## Task description:
Output every line below exactly, please, omitting pictures.

Stored entries
________________
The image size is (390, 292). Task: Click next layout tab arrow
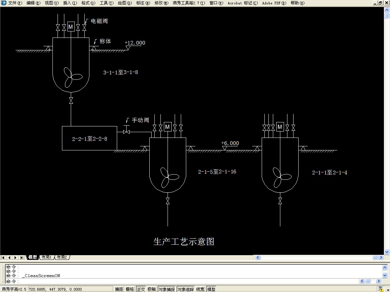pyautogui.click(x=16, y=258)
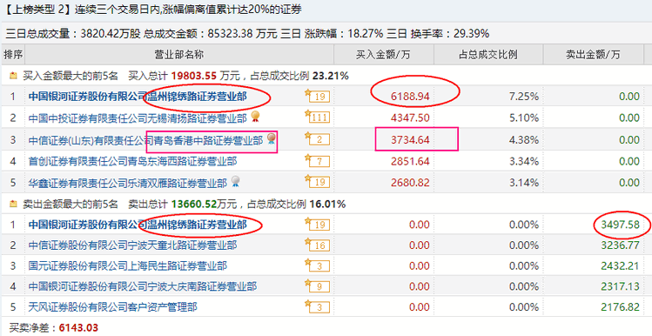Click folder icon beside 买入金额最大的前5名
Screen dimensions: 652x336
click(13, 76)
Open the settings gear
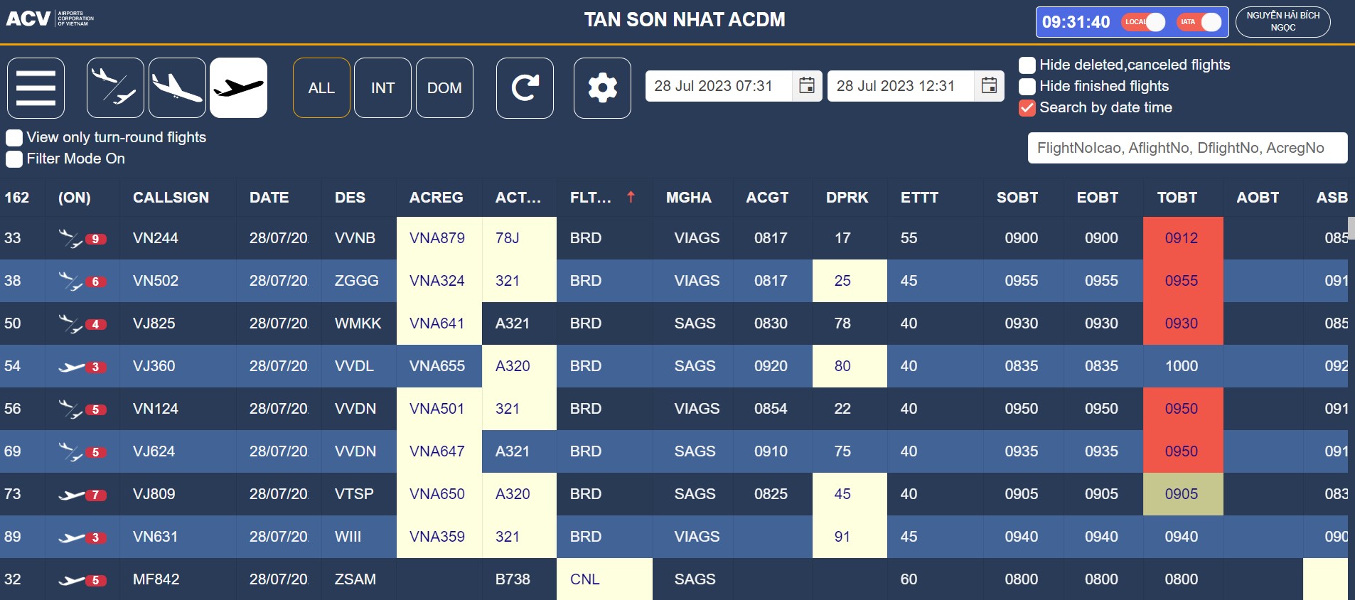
________________
## Written answer:
The image size is (390, 292). Task: Click next layout tab arrow
pyautogui.click(x=16, y=258)
Click folder icon beside 买入金额最大的前5名
Screen dimensions: 652x336
click(13, 76)
Open the settings gear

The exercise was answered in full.